Recently I returned from a trip to beautiful Southern Italy.  I chose to visit Southern Italy because I'd already visited the northern parts down to Rome, and I wanted to see more.  Our trip started in Sorrento/Amalfi Coast area, and ended in Sicily.  I wasn't going for the wildflowers and herbs, but this turned out to be my most memorable aspect.

All of Italy is in bloom in May, and though May is the only time I've ever visited Italy, I do agree with the guidebooks that this is the best time to go.  We stayed in Sorrento, which smelled heavily of a sweet-scented floral perfume everywhere you walked.  This was not the smell of an old lady, but rather the scent of what heaven must smell like.  I wanted to bottle it up and take it home to take a whiff whenever I get caught up in the stress of daily life (which happens almost daily!).  

In truth, I don't know which of the hundreds of blooming flowers were creating the scent – and it could have been the lemon trees set all over town, in patches of groves.  I do believe though, that it was the collective scent of hundreds of flowers, plus lemon trees, all blossoming to the fullest after a sleepy winter.

It was hard to leave Sorrento's intoxicating scent, but we had to carry on our journey.  We continued to Palermo, Sicily, where we visited the Orto Botanico – Botanical Gardens.  As was typical of Sicily, the herb section was not in the place it  stated on the map, so I did not find this section until the end.  Once I did, I wanted to photograph every herb I saw, but had to refrain from driving my husband completely crazy.

Following a few days in Palermo, with a stop in Cefalu, we traveled to the Aeolian Islands off the north-east coast of Sicily, to the island Lipari.  In my guidebook, I read about an "accessible hour-long stroll" on the northern side of the island with incredible views of the other islands.  We took a bus to Quattropani, and right after stepping off the bus, immediately booked it towards the large field of wildflowers in front of me to take photos.

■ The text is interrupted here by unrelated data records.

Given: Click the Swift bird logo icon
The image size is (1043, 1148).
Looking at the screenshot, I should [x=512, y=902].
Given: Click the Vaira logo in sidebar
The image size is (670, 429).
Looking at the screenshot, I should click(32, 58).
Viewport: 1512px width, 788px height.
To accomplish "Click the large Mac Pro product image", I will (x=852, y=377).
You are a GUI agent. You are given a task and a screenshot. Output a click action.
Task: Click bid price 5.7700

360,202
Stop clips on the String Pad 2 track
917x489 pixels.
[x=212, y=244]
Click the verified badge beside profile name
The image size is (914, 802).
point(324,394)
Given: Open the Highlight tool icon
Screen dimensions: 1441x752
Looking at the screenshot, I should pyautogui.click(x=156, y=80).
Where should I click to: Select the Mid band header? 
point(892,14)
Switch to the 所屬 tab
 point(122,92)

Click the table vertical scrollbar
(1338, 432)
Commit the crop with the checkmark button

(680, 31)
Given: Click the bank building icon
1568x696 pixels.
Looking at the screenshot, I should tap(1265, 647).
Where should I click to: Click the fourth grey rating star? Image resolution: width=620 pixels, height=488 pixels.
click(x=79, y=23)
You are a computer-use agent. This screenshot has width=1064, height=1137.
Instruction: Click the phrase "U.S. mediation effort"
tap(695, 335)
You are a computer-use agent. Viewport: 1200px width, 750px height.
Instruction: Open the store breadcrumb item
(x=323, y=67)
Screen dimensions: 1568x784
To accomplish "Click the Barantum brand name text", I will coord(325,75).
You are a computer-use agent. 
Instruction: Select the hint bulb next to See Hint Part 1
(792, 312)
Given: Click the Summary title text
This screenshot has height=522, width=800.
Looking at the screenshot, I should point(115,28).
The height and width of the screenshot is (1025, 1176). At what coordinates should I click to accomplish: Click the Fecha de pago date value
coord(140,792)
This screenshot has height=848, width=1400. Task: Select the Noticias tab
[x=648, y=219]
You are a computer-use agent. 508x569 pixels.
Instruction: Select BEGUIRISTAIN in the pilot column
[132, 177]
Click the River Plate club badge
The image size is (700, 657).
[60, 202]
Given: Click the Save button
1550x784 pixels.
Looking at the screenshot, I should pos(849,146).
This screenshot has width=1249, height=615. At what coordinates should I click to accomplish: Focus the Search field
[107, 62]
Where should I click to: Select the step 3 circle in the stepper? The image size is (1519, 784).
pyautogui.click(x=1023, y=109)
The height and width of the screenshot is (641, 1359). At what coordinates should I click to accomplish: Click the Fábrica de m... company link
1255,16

As we proceeded our "stroll" downhill towards the next town of Acquacalda, I continued to notice the roadside wildflowers and herbs everywhere.  Adorable houses maintained their own gardens with wildflowers and roses.  Of everything I saw, I believe I've identified the following: fennel, pineapple weed, Queen Anne's Lace (aka Wild Carrot), olive trees, orange and lemon trees, Italian Oregano, oats, poppies, and tons of Milk Thistle.

Though the "stroll" turned out to be a 5km 4-hour hike down a bumpy, windy, deserted road, with an almost-deserted ghost town at the end, I can still say this is now my fondest memory of our trip.  I am still studying my photos to identify these plants for medicinal properties, some of which I cannot figure out, but am very sure they are not "just some weed".